The Spine Of Night (2021)

Rating: **
Review Date: 2/7/22
Cast: Lucy Lawless

An elite group of librarians are charged with collecting books and guarding knowledge, but they refuse to share or use that knowledge for the benefit of Mankind, which is living in poverty, famine, illiteracy, and disease. Knowledge is power, and power corrupts. As the human race stumbles into oblivion, Tzod, the "witch of the swamp" (Lucy Lawless), travels to the mountains to seek The Guardian who protects a magic bloom. Unknown to him, the bloom has spread and corrupted men with its immense power, so Tzod sits around and tells him stories from the outside world, including how she died. It just gets weirder and more confusing after that, as legends of eternally warring gods get thrown into the mix, attempting to explain Man's barbaric tendencies and endless lust for blood.
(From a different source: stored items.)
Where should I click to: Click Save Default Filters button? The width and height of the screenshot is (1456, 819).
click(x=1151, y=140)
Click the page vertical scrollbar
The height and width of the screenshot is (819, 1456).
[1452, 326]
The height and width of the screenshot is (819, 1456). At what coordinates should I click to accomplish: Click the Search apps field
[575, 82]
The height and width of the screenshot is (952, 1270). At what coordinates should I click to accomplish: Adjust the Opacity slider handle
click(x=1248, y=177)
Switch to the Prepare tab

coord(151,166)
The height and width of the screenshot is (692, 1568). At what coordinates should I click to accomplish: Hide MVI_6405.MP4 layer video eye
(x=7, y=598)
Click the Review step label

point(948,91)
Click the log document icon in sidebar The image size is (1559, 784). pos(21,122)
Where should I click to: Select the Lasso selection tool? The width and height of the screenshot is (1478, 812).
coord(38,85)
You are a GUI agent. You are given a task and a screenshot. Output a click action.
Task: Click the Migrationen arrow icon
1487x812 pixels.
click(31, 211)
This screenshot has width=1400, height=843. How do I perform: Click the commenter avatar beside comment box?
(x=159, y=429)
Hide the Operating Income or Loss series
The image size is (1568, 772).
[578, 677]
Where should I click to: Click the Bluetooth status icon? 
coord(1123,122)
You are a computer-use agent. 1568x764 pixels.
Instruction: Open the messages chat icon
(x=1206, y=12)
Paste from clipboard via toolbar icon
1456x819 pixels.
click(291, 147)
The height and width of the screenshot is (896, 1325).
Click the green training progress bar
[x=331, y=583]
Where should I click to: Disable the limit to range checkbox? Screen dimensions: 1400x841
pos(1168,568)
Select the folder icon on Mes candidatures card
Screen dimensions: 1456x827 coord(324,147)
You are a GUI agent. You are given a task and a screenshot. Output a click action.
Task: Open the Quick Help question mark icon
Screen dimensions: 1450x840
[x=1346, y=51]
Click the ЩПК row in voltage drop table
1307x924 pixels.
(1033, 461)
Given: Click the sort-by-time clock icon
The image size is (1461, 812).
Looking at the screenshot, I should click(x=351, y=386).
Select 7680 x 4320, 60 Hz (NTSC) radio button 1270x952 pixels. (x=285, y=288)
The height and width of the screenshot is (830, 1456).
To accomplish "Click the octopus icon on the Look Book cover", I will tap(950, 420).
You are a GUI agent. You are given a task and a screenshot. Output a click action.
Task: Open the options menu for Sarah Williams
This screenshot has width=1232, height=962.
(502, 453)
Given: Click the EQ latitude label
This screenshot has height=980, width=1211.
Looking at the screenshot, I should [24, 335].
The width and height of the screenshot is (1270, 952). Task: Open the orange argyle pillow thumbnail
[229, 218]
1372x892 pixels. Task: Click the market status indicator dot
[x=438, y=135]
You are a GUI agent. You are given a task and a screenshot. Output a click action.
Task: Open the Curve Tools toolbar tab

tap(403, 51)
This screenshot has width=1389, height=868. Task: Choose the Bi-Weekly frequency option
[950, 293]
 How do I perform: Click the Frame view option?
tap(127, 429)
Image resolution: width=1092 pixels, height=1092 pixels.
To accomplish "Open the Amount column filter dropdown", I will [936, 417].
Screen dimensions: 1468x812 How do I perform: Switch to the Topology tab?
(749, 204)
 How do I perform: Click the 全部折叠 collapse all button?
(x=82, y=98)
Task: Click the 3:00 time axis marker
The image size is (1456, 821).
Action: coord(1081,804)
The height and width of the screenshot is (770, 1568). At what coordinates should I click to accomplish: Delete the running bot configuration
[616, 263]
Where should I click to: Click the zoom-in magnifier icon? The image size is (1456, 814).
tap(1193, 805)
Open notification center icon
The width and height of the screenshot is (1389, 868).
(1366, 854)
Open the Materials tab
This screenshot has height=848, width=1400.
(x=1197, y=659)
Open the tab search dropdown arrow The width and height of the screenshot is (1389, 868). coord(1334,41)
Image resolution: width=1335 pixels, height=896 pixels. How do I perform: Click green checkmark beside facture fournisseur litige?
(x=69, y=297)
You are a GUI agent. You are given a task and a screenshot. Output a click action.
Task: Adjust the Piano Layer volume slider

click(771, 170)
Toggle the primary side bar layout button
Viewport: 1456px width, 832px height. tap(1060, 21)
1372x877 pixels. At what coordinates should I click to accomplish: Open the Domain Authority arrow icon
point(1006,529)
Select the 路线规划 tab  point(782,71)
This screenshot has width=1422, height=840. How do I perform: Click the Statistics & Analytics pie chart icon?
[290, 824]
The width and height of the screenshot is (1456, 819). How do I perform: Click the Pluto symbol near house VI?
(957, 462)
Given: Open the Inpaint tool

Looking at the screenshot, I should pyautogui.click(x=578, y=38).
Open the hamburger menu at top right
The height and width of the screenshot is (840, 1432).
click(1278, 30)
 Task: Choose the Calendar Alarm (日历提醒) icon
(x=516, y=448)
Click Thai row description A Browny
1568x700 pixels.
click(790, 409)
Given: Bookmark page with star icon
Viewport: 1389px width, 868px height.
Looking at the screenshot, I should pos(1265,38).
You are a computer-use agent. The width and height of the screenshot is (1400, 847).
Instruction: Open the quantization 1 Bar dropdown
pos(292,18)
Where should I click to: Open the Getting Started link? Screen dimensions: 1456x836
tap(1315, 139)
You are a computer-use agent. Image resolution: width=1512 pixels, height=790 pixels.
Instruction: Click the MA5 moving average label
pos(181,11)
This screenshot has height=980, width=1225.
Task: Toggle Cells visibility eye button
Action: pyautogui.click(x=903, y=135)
It's a grim, depressing, and oppressively bleak look at the dark side of Man, and the hopelessness and futility of everything. The dialog is weak, the voice acting is flat, the characters are uninteresting and unlikable, and the story is as impenetrable as it is dull. The whole thing feels like a showcase for blood, violence, gore, and brutality, and it admittedly features some of the finest animated blood I've ever seen. However, that's not enough to base an entire film on, and I began to lose interest after only twenty minutes. The pacing is painfully slow and the rotoscoped action looks sluggish. Even though the characters move fluidly, the camera is almost always locked down and the environments are overly static, which gives the impression that the film was shot in someone's basement. In addition to being boring and confusing, it's also unattractive and never offered anything for me to latch onto, either visually, emotionally, or intellectually. It aims for being an adult fantasy akin to "Fire And Ice" (1983) and "Heavy Metal" (1981), but it resembles the disappointing "Heavy Metal 2000" (2000) more than anything. The film was obviously a passion project for the director, but it's far too personal to be accessible or entertaining.